§ Goals
a – Answer these questions about the Instant Pot frittata text.
(i) What size pan is needed for a 6-quart Instant Pot?
(ii) How much water goes in the bottom of the pot?
(iii) How long is the pressure cooking cycle?
b – Update the frittata text, starting with "Instant Pot frittata slice on" and going on through "the Instant Pot?", with "hands-off" changed to "unattended".
c – Write what comes next in the Instant Pot frittata text after its final sentence.

+++ Extract

Instant Pot Frittata (Egg Bake)

This Instant Pot Frittata is one of the easiest way to cook eggs and veggies together for a quick and flavorful breakfast. Using this method, you don’t even need to sauté anything to get started– making it as fast as possible!

Instant Pot frittata slice on plate

Similar to my Instant Pot Hard Boiled Eggs, the benefit of cooking a frittata in the electric pressure cooker is that the process is totally hands-off. You can press a button and walk away while it cooks to perfection!

What Size Pan Fits in the Instant Pot?

To cook a frittata in your Instant Pot, you’ll need a 7-inch pan if you’re using a 6-quart Instant Pot. (You can use an 8-inch pan in the larger 8-quart Instant Pot.) If you only have a smaller 6-inch pan at home, you can use that for a thicker frittata, too.

instant pot frittata pan in the electric pressure cooker

It’s important that the pan doesn’t touch the sides of the inner stainless steel pot, so that there is room for steam pressure to build up around it.

The Instant Pot cooks food by creating steam pressure, so don’t set your pan directly on the bottom of the Instant Pot. Instead, you’ll pour 1 cup of water in the bottom of the pot and place a trivet over the water so the frittata pan can rest on that. (You can use the trivet that comes with your electric pressure cooker.)

instant pot frittata sliced in pan with spatula for serving

This allows the water to boil and build steam pressure as quickly and efficiently as possible, without burning the bottom of your eggs.

How to Make an Instant Pot Frittata

This recipe is as easy as it gets, because it calls for ingredients that don’t need to be sautéed ahead of time. Finely chopped broccoli florets and green onions become fork tender in the 10-minute pressure cooking cycle, while the eggs cook to perfection.

broccoli frittata ingredients

If you’ve never cooked eggs in the Instant Pot before, keep in mind that the top of this frittata will look wet when you initially remove the lid. Don’t be alarmed by this! When you remove the pan and allow it to cool for a few minutes, that liquid will disappear.

Broccoli Cheddar Frittata & Other Flavors

I love this Broccoli Cheddar flavor in the recipe below, but feel free to swap out the ingredients to use what you have on hand. I imagine it would also be delicious with crumbled feta or goat cheese, paired with sliced cherry tomatoes, roasted red peppers, or caramelized onions.

broccoli and cheddar mixed with eggs in bowl

If you choose to use sturdier or more pungent ingredients, such as yellow onions or potatoes, I recommend sautéing those ingredients first, until they start to soften, before mixing them in with the eggs for this recipe. Thick-cut ingredients will not necessarily be tender after 10 minutes of pressure cooking, so finely dice your vegetables for best results.

++++++
+++ Rows

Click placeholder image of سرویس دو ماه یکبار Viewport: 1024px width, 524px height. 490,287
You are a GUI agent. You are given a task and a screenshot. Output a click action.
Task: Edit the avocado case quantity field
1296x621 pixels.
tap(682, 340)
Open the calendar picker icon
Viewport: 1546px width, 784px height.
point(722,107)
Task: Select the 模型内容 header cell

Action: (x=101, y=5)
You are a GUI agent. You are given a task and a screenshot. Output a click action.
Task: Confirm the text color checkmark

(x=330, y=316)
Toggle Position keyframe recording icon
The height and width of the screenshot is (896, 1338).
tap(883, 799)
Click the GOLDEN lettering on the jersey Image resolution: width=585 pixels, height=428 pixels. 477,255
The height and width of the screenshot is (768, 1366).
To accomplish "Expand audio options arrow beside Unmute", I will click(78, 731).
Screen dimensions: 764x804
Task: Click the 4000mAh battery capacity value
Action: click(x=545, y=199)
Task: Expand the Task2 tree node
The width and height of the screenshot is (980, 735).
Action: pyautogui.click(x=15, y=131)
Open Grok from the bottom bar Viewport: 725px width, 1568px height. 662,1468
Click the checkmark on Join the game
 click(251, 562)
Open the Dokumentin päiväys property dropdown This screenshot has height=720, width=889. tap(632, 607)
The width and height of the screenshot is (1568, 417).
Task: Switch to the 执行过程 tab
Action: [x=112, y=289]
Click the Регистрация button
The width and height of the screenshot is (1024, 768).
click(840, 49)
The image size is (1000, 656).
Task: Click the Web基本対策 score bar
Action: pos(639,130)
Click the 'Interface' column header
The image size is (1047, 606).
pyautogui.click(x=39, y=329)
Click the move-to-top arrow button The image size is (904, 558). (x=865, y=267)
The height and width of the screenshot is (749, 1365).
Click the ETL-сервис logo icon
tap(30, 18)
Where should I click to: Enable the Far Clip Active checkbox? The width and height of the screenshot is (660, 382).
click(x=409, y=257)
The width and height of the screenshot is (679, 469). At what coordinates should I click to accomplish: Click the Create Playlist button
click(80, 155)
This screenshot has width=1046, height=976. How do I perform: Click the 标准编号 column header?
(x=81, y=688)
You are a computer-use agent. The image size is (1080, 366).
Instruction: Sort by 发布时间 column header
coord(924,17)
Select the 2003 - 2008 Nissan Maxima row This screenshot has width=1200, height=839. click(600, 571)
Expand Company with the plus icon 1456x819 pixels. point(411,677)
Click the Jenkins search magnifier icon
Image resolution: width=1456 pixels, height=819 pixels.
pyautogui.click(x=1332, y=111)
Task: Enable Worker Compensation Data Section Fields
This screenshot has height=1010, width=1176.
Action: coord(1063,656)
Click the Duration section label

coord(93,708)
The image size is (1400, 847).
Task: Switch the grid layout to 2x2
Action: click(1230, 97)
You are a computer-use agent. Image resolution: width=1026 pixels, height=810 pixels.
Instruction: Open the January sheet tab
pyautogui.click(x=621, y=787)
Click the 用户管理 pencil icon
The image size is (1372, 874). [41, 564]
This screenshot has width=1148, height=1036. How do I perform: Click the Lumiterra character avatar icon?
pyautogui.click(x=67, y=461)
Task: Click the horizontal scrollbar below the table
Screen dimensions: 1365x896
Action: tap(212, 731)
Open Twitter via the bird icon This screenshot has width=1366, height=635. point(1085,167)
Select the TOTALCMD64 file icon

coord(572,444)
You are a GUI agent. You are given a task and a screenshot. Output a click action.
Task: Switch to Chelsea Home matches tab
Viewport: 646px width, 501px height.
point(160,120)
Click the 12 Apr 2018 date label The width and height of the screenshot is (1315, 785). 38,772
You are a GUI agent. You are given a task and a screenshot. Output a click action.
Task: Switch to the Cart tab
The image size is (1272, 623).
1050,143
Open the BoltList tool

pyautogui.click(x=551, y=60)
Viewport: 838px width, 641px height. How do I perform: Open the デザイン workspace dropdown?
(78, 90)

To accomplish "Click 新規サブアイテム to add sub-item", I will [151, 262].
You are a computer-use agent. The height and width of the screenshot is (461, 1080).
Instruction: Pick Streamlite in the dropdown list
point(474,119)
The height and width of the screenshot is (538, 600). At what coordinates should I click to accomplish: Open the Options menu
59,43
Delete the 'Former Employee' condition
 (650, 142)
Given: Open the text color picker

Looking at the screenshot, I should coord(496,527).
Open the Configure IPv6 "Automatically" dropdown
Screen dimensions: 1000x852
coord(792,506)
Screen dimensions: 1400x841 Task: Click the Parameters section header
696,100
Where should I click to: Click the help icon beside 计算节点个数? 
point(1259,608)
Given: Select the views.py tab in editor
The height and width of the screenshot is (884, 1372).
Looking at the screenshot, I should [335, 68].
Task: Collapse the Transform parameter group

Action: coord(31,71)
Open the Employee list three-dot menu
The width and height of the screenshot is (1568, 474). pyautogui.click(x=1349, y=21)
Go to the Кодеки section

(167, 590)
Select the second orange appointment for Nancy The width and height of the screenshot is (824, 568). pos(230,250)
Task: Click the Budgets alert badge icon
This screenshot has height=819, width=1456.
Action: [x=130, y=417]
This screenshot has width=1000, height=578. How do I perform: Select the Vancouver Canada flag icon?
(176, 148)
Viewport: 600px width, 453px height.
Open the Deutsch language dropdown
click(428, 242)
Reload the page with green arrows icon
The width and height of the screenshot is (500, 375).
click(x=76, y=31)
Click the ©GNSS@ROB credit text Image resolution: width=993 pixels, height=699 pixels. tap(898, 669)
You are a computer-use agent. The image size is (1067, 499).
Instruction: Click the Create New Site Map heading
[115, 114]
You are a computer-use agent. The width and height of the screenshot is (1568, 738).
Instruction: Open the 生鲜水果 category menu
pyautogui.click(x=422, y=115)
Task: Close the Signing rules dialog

++++++

§ Answers to the tasks
a –
(i) A 7-inch pan
(ii) 1 cup
(iii) 10 minutes

b –
Instant Pot frittata slice on plate

Similar to my Instant Pot Hard Boiled Eggs, the benefit of cooking a frittata in the electric pressure cooker is that the process is totally unattended. You can press a button and walk away while it cooks to perfection!

What Size Pan Fits in the Instant Pot?

c –
5 from 8 votes
Instant Pot frittata slice on plate
Instant Pot Frittata (Egg Bake)
Prep Time
5 mins
Cook Time
10 mins
Pressurization:
15 mins
Total Time
30 mins
 

This Instant Pot Frittata is an easy, hands-off way to cook eggs and veggies together. Using this recipe, you don't have to saute anything ahead of time, for a fast meal.

Course: Breakfast
Cuisine: Italian
Keyword: egg, instant pot
Servings: 4
Calories: 195 kcal
Author: Megan Gilmore
Ingredients
  • 6 eggs
  • 1/2 teaspoon fine sea salt
  • black pepper
  • 8 ounces broccoli florets , finely chopped
  • 3 green onions , chopped
  • 2 ounces cheddar cheese , shredded (1/2 cup)
Instructions
  1. In a large bowl, beat together the eggs, salt, and several grinds of black pepper. Fold in the chopped broccoli, green onions, and cheddar.

  2. Generously grease a 7-inch pan, then pour the egg mixture into it. Pour 1 cup of water into the bottom of your Instant Pot and place a trivet over that to keep the pan above the water.

  3. Place the pan with the frittata mixture on top of the trivet and secure the lid. Move the steam release valve to Sealing. Use the Pressure Cook or Manual button on your machine to cook at high pressure for 10 minutes.

  4. When the cooking cycle is complete, let the pressure naturally release for 10 minutes. (In other words, don't do anything for 10 more minutes.) When the screen reads LO:10 you can move the steam release valve to Venting to release any remaining pressure.

  5. When the floating valve in the lid drops, it's safe to remove the lid. Use oven mitts to remove the frittata pan and don't be alarmed if you see liquid on top of the baked eggs. It will evaporate quickly as it cools.

  6. Slice the frittata into 4 slices and serve warm. Leftovers can be stored in an airtight container for up to 5 days in the fridge.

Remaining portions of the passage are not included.